Schwedische Kampfflugzeuge für die Ukraine?
Wie schwedische Medien am Dienstag berichteten, könnte die schwedische Regierung die Streitkräfte des Landes am Donnerstag anweisen, die Bedingungen für eine mögliche Lieferung schwedischer Gripen-Kampfjets an die Ukraine zu prüfen.
Wie schwedische Medien am Dienstag berichteten, könnte die schwedische Regierung die Streitkräfte des Landes am Donnerstag anweisen, die Bedingungen für eine mögliche Lieferung schwedischer Gripen-Kampfjets an die Ukraine zu prüfen.
In den letzten Monaten hatten mehrere Länder auf Bitten von Kyjiw die Lieferung von Kampfflugzeugen an die Ukraine in Betracht gezogen. Die Regierung von Präsident Volodymyr Zelenskyj hofft, mit den modernen Jets strategische Nachteile bei der Abwehr von Russland auszugleichen.
Nun hat auch die schwedische Regierung die Streitkräfte um eine Einschätzung gebeten, wie sich die Verlegung von Kampfflugzeugen vom Typ Gripen der Firma Saab auf die Verteidigungsfähigkeit Schwedens auswirken würde und wie schnell das Land neue Ersatzflugzeuge erhalten könnte.
Die schwedischen Streitkräfte sollen ihre Antwort im November vorlegen, woraufhin die Regierung entscheiden wird, ob die Kampfjets in die Ukraine geschickt werden, berichtete Radio Ekot.
Dem Medienbericht zufolge ist Kyjiw daran interessiert, eine Division von 16 bis 18 Gripen zu erhalten.
Ukrainischen Piloten trainieren bereits mit den schwedischen Kampfflugzeugen. Die Bereitstellung der Jets wurde auch während des Besuchs von Präsident Wolodymyr Selenskyj in Schweden im vergangenen Monat diskutiert.

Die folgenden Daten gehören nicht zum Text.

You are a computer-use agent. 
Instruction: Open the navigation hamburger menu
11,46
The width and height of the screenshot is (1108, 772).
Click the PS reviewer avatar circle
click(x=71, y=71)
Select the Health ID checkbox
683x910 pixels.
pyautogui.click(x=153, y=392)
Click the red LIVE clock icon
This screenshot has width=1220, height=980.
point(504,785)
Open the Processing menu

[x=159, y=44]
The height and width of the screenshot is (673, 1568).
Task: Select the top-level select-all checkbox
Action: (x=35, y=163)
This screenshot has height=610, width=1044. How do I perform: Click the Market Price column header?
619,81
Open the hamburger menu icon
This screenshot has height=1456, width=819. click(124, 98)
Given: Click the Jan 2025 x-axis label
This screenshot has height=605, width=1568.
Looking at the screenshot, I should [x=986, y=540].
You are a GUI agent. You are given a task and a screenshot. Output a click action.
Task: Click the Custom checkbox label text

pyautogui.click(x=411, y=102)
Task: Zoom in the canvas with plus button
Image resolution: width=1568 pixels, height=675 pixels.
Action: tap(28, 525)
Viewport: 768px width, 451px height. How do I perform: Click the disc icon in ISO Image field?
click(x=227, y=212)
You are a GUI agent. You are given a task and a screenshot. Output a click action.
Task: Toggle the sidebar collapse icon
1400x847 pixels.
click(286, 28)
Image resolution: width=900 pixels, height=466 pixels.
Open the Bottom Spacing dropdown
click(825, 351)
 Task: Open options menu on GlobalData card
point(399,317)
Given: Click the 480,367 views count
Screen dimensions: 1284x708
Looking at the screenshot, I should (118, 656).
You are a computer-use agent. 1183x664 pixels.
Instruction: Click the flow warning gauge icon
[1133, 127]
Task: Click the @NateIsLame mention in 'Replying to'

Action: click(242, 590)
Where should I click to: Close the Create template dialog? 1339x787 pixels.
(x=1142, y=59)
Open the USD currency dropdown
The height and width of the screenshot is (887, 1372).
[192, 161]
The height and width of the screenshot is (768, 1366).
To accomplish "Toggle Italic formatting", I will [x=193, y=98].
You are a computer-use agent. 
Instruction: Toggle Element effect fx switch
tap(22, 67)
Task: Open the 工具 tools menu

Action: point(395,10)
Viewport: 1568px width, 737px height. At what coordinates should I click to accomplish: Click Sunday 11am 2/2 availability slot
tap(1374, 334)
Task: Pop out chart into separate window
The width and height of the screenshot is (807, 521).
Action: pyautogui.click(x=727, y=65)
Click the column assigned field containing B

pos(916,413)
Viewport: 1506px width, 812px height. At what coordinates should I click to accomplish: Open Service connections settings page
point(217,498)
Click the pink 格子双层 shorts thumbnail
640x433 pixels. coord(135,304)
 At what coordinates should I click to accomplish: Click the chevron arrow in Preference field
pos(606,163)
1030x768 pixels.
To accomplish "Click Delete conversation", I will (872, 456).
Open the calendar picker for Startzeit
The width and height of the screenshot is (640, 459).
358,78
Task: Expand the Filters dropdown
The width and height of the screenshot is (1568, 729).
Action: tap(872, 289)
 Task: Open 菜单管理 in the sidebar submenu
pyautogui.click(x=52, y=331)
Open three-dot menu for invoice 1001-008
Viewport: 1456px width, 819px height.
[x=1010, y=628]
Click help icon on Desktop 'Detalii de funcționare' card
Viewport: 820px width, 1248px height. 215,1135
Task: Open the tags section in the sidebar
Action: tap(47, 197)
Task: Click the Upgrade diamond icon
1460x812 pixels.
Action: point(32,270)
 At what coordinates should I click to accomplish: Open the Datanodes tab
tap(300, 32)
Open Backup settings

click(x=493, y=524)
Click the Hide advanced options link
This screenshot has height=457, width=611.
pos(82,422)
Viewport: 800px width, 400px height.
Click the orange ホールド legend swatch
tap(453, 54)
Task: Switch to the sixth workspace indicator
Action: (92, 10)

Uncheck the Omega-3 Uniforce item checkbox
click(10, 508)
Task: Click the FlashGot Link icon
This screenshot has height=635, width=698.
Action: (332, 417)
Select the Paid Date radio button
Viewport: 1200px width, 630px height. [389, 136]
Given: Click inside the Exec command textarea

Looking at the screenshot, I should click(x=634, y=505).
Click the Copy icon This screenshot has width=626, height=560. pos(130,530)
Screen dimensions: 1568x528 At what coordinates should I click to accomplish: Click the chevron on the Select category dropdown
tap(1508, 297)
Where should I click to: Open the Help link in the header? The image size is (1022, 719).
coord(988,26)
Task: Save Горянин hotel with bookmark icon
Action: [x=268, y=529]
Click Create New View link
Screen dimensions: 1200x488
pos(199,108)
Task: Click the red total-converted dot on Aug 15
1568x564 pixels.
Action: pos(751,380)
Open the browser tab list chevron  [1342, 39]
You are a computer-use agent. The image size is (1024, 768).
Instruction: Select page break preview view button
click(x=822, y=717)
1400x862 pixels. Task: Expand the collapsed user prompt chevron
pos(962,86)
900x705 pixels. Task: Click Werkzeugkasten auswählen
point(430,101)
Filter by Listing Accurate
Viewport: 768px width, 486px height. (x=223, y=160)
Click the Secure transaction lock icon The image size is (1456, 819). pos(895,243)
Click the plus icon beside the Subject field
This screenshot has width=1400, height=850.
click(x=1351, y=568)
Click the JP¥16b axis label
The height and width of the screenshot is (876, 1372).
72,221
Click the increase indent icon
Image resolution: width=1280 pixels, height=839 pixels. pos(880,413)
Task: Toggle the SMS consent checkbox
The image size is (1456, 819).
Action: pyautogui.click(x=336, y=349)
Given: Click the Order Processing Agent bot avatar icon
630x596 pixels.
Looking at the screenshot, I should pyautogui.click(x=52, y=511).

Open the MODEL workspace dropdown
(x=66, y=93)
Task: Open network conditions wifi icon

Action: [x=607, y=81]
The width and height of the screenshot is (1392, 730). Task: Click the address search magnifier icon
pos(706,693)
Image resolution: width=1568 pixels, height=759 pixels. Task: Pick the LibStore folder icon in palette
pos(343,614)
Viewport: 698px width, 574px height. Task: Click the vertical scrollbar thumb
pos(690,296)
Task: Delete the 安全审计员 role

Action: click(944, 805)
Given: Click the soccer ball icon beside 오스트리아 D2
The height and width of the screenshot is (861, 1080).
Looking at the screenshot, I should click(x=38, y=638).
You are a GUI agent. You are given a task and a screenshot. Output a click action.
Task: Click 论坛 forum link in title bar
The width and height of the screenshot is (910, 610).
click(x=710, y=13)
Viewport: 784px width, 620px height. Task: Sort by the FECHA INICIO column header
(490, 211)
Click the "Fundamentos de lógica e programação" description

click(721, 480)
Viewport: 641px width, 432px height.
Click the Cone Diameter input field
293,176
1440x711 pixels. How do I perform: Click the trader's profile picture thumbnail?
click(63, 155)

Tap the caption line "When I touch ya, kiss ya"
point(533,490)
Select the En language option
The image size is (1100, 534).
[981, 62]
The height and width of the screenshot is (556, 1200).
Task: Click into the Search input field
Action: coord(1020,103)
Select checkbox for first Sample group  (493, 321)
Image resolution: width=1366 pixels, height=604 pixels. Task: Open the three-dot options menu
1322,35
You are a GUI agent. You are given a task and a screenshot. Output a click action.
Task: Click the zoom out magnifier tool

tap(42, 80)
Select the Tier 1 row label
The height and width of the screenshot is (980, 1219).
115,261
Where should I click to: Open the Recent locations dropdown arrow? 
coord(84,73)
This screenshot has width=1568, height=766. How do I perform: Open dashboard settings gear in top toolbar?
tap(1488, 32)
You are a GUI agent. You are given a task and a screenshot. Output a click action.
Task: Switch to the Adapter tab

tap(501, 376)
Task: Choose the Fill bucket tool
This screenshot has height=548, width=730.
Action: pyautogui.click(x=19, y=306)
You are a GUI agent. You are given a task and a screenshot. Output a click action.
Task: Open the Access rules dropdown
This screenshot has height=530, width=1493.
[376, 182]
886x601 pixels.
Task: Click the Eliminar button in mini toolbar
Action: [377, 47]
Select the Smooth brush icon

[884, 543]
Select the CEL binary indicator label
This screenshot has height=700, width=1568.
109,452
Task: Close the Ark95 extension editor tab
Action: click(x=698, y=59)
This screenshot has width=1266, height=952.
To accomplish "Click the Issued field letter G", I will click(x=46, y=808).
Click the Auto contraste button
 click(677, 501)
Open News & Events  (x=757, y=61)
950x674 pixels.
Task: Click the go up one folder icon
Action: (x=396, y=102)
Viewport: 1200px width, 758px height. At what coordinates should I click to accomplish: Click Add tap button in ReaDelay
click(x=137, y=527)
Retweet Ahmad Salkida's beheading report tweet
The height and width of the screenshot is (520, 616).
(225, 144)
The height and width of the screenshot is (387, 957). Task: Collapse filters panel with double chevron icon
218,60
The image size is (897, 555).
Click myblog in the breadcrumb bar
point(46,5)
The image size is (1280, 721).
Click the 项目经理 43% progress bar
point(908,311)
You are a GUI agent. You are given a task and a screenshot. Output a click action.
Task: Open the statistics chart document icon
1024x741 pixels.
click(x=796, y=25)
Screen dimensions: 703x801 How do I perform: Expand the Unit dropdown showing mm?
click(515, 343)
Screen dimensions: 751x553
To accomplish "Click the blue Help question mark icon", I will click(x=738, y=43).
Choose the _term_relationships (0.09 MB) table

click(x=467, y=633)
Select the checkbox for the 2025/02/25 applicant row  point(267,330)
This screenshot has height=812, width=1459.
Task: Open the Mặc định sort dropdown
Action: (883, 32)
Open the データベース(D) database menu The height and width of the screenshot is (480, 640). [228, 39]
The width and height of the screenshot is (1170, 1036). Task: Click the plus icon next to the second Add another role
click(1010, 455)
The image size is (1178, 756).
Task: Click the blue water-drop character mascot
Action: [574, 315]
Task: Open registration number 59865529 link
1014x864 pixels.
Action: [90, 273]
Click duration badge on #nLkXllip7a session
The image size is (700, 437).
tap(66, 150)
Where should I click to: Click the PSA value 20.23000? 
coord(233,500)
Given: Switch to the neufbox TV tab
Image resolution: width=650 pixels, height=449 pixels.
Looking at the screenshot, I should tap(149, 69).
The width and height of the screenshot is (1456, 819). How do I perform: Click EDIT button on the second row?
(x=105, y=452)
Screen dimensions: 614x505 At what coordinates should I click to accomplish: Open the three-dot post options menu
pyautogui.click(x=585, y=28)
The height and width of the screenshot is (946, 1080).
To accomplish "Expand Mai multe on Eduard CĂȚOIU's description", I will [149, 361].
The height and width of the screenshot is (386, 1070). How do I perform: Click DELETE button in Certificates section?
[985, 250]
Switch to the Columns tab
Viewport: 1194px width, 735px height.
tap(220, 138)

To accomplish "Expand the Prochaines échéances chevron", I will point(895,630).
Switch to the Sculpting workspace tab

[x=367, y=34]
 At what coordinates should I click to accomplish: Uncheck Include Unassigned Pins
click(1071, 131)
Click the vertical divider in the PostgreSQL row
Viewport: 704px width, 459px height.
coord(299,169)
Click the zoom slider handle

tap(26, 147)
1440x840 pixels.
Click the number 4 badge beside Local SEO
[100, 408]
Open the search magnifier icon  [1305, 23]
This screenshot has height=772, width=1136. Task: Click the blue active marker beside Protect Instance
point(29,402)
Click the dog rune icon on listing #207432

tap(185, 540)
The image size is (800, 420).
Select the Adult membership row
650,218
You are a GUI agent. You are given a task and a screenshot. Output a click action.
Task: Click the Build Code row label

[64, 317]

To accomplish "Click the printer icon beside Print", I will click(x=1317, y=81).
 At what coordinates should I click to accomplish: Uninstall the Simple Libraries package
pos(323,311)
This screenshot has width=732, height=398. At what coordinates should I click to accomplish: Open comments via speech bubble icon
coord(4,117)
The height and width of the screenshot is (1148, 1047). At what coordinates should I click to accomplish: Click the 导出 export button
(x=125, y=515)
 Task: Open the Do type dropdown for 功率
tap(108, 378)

Magdalena Andersson, die ehemalige Ministerpräsidentin und heutige Vorsitzende der größten schwedischen Oppositionspartei, forderte damals die Regierung auf, die Lieferung von Gripen-Jets an die Ukraine zu genehmigen.
Sie wies jedoch darauf hin, dass der Beitritt Schwedens zur NATO eine Bedingung hierfür sein müsse.
„Schweden ist ein geografisch großes Land, wir müssen uns selbst verteidigen. Wir sind noch nicht in der NATO“, sagte auch ihr Nachfolger, Ministerpräsident Ulf Kristersson, im August gegenüber TV4.
Er schloss daher eine Lieferung vor dem Beitritt aus, da das Land die Kampfflugzeuge selbst benötige.